The ministry has the power to order the change immediately but Environment Protection Minister Gila Gamliel said she would give the industry a year to prepare for it.

The opposition includes Israel’s biggest supermarket chain, Shufersal, as well as discounter Rami Levy and the drug store chain Superpharm. The Federation of Israeli Chambers of Commerce, which is leading the campaign, is considering an appeal to the High Court of Justice.

In a letter to Gamliel, Uriel Lynn, the chamber’s president, complained that because small shops were exempt from taking back bottles for deposit, the responsibility for collection and payment fell entirely on the big retailers. The costs will grow with the expanded law, he said.

“No one will be able to cope with the quantity of large beverage containers being returned to the supermarket chains until they are collected by the recycling company,” said Lynn. “Storing containers will take up considerable space and entail high costs. Storage will also cause serious sanitary problems at the chains and operating costs to handle the big bottles will be heavy, raising the cost of living [for consumers].”

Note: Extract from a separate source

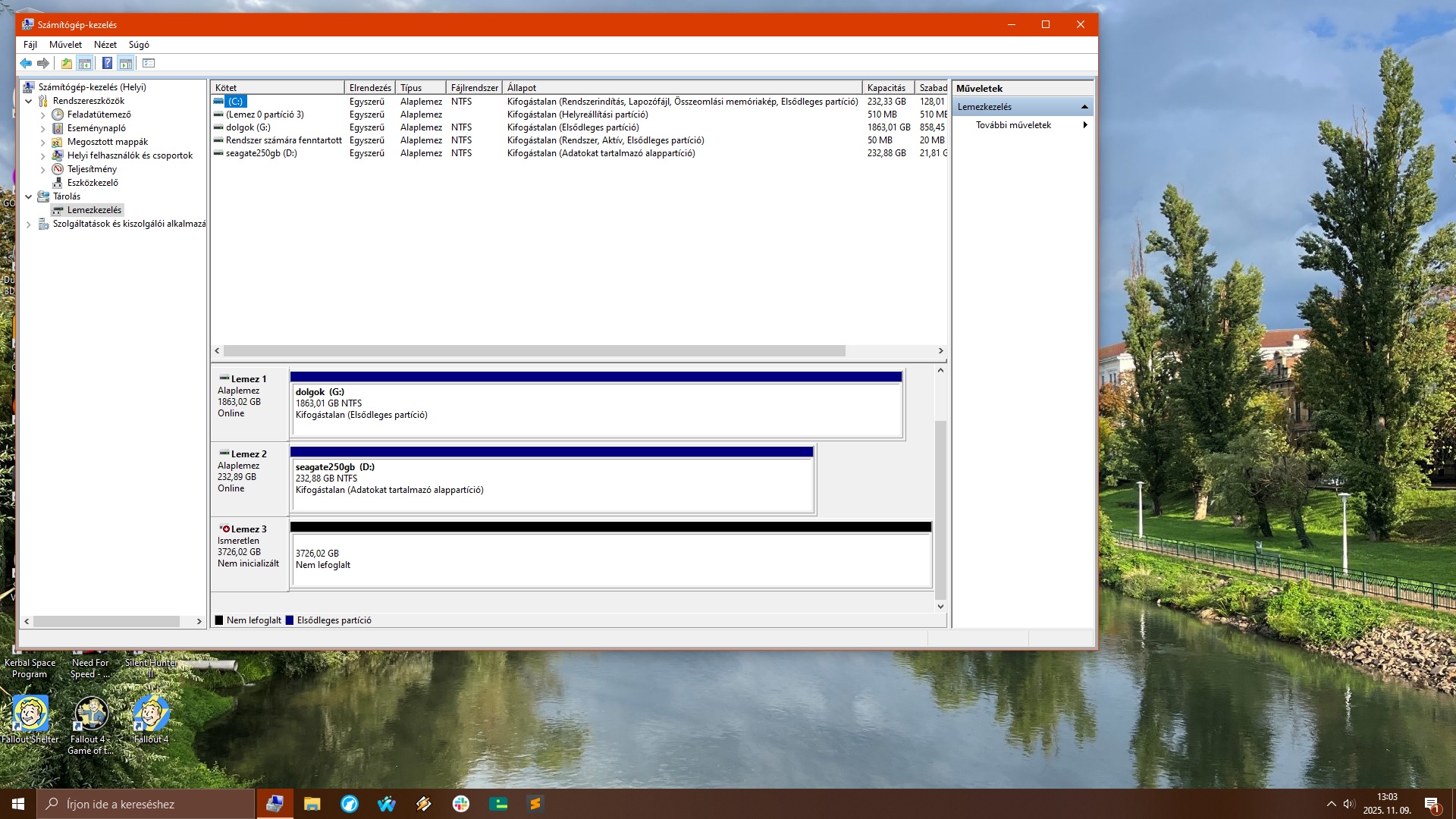
Task: Select Teljesítmény performance item
Action: [x=91, y=169]
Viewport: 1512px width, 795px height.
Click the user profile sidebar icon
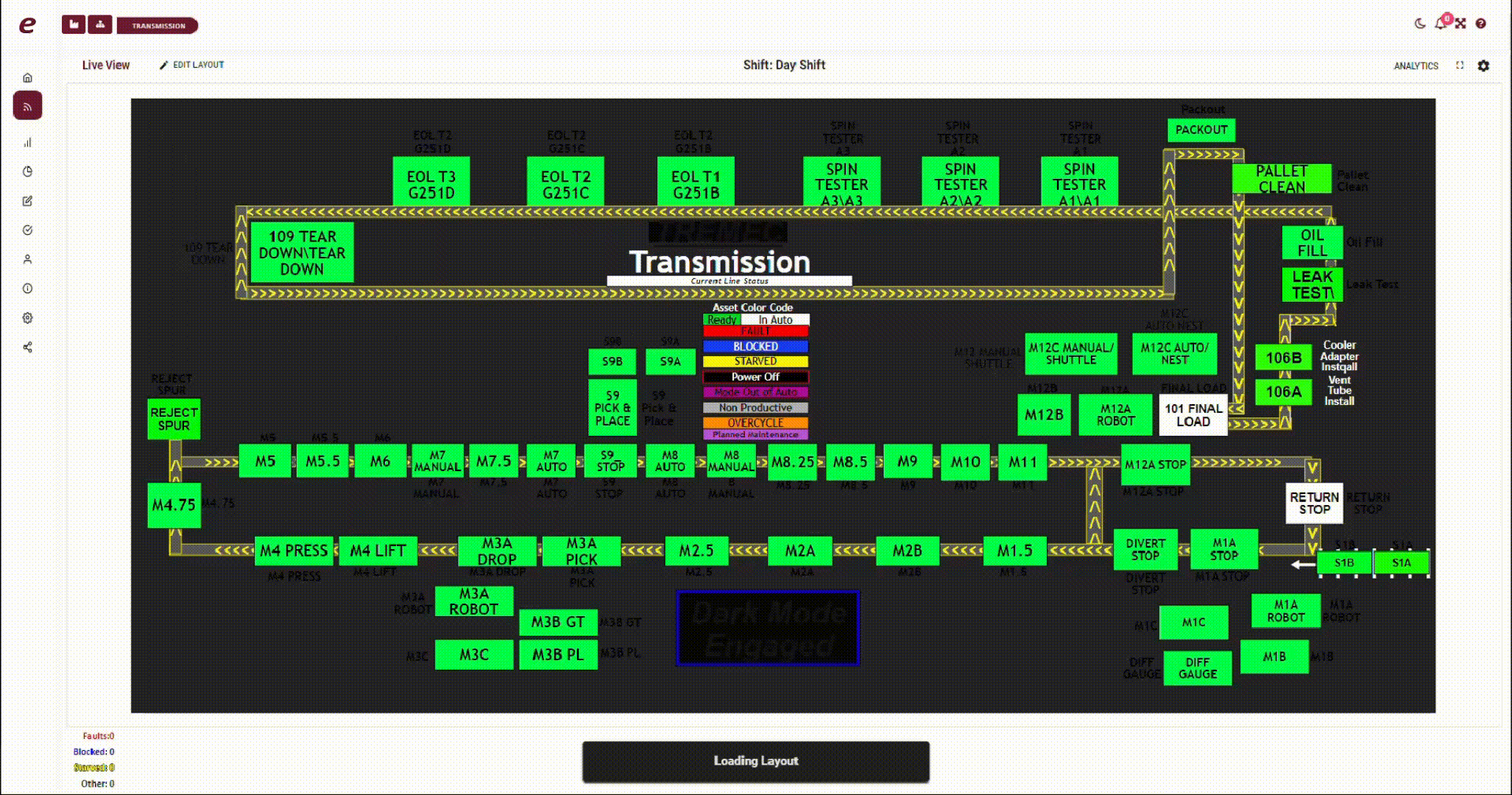point(27,259)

Rami Levy, the owner and funder of the namesake supermarket chain, said the solution was to place automated collection devices outside stores.

“Even today, we’re having trouble coping with the returns,” he said. “Families don’t bring them to the supermarkets to collect a few shekels of deposit money. What happens is that homeless people collect them from garbage cans and come with huge numbers of bottles.

“The head cashier has to count them by hand and pay the deposit. Beyond the health issue, it creates a big mess in the stockroom. If we also have to collect 1.5-liter bottles, no one will be able to do it. That’s a huge volume,” Levy said.

Environmental groups, such as Adam, Teva v’Din, have been fighting in the Knesset and in the courts to expand the deposit law.